---------- ARTICLE ----------

Thu, Dec 7 2006, 08:18 GMT
by Marina Schiaffino

FXstreet.com


ECB and BoE Meeting Preview

ECB and BoE meetingMarkets are eagerly awaiting for the ECB and BoE movements. After all the sharp movements of the Pound the Bank of England is expected to keep interest rates on hold at 5.00%. On the other hand many analysts preview that the European Central Bank will hike its Benchmark rate to 3.50% in this meeting.

Check the effect that these meetings will have on the pairs in our Rates and Charts Section or compare the movements of the different banks in our World Interest Rates Table.

----------

* **STATED PROBLEM A**: Could you output the part of the ECB and BoE preview starting at "Check the effect" and ending at "Interest Rates Table."?
* **STATED PROBLEM B**: Which names and abbreviations does the ECB and BoE preview use for central banks? List every distinct one.

---------- RECORD SET ----------

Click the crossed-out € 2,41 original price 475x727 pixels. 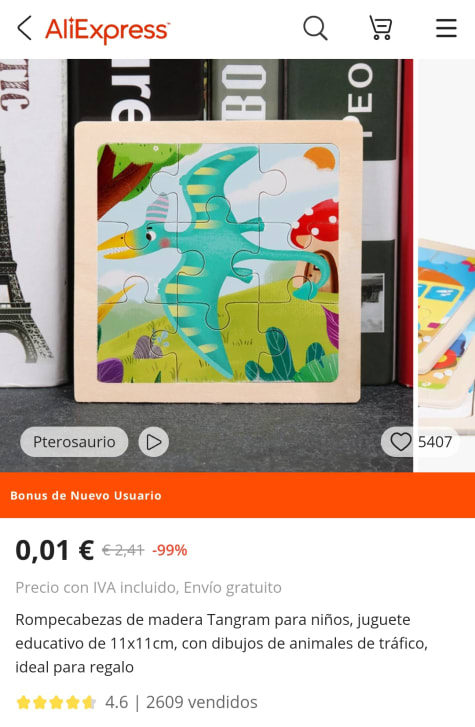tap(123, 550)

----------
---------- RECORD SET ----------

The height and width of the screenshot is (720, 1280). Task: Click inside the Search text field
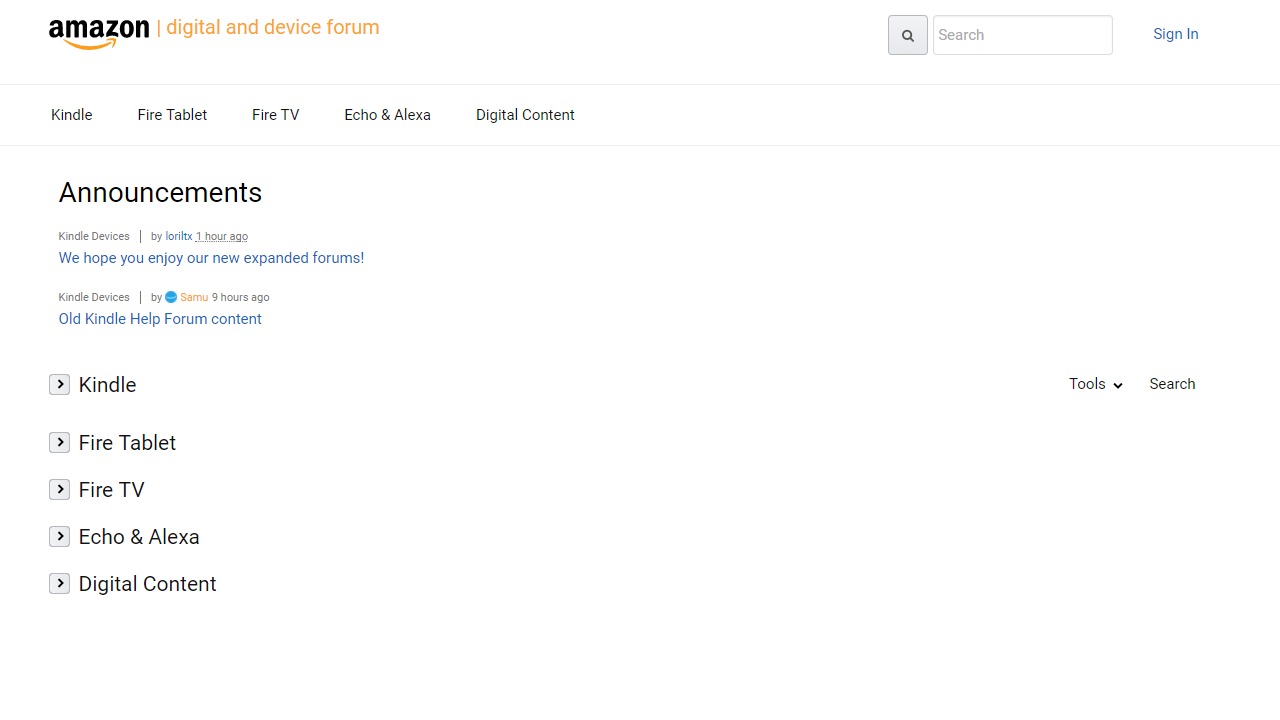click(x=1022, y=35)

----------

* **COMPLETE RESPONSE A**:
Check the effect that these meetings will have on the pairs in our Rates and Charts Section or compare the movements of the different banks in our World Interest Rates Table.

* **COMPLETE RESPONSE B**:
ECB
BoE
Bank of England
European Central Bank